Idaho – Year After Year (1993). Originari della California, Gli Idaho sono stati attivi dal 1992 al 2011 (anno al quale risale il loro ultimo album, You Were A Dick) e Year After Year, edito nel 1993, è il loro primo disco. La voce mesta di Jeff Martin tratteggia storie di desolazione quotidiana mentre le chitarre, con la loro profusione di arpeggi, feedback e riverberi, fanno da degna cornice alla narrazione. 




Low – I Could Live In Hope (1994). I Low vengono dal Minnesota, si sono formati nel 1993, hanno pubblicato l'ultimo disco (The Invisible Way) nel 2013 e sono tuttora in attività.
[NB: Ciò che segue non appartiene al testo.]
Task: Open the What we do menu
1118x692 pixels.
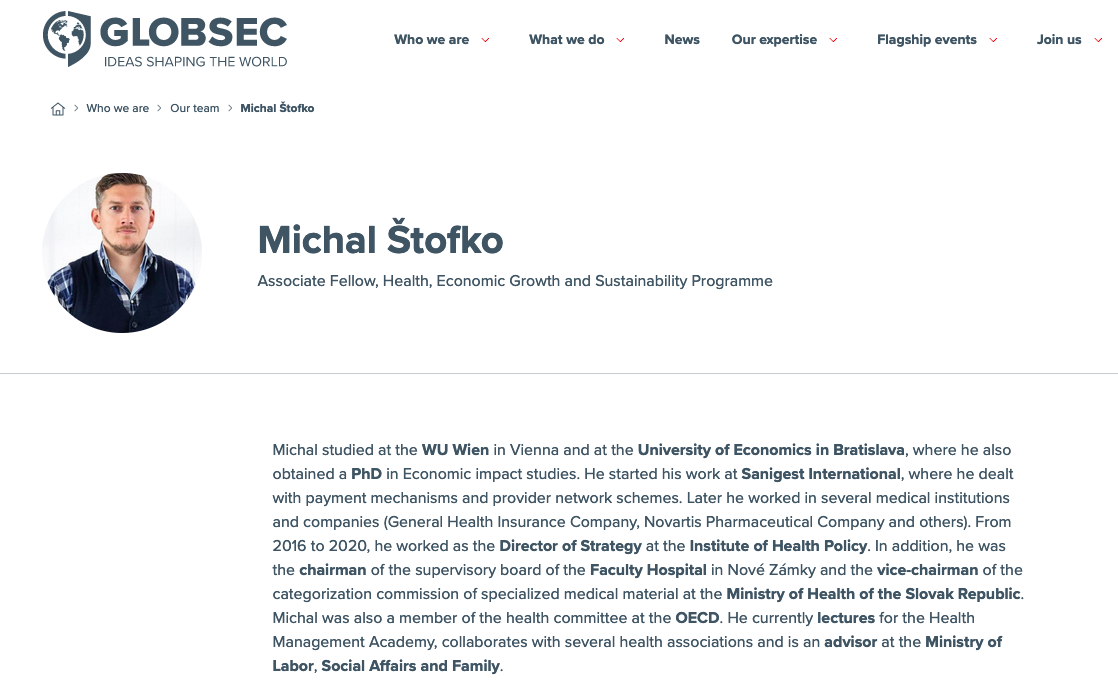Action: (566, 40)
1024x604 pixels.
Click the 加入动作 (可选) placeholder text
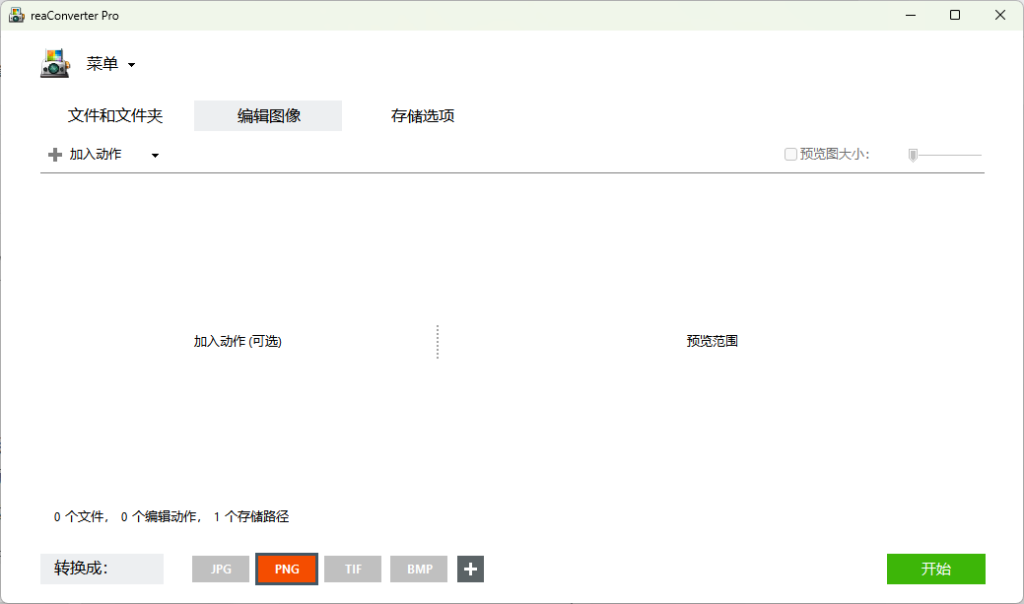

Il suono di questo loro debutto si presenta scarno e ridotto all'osso, con un basso ipnotico, una chitarra appena accennata e una batteria ridotta all'essenziale, mentre le voci di Alan Sparhawk e Mimi Parker sono un flebile sussurro. Il tutto contribuisce a dare all'opera una certa compattezza, tanto che i brani scivolano l'uno nell'altro fino a creare un ipnotico flusso di coscienza. Non ci sono distorsioni, cambi di tempo o sferzate improvvise e tutto procede come sospeso in una dimensione al di là del tempo e dello spazio.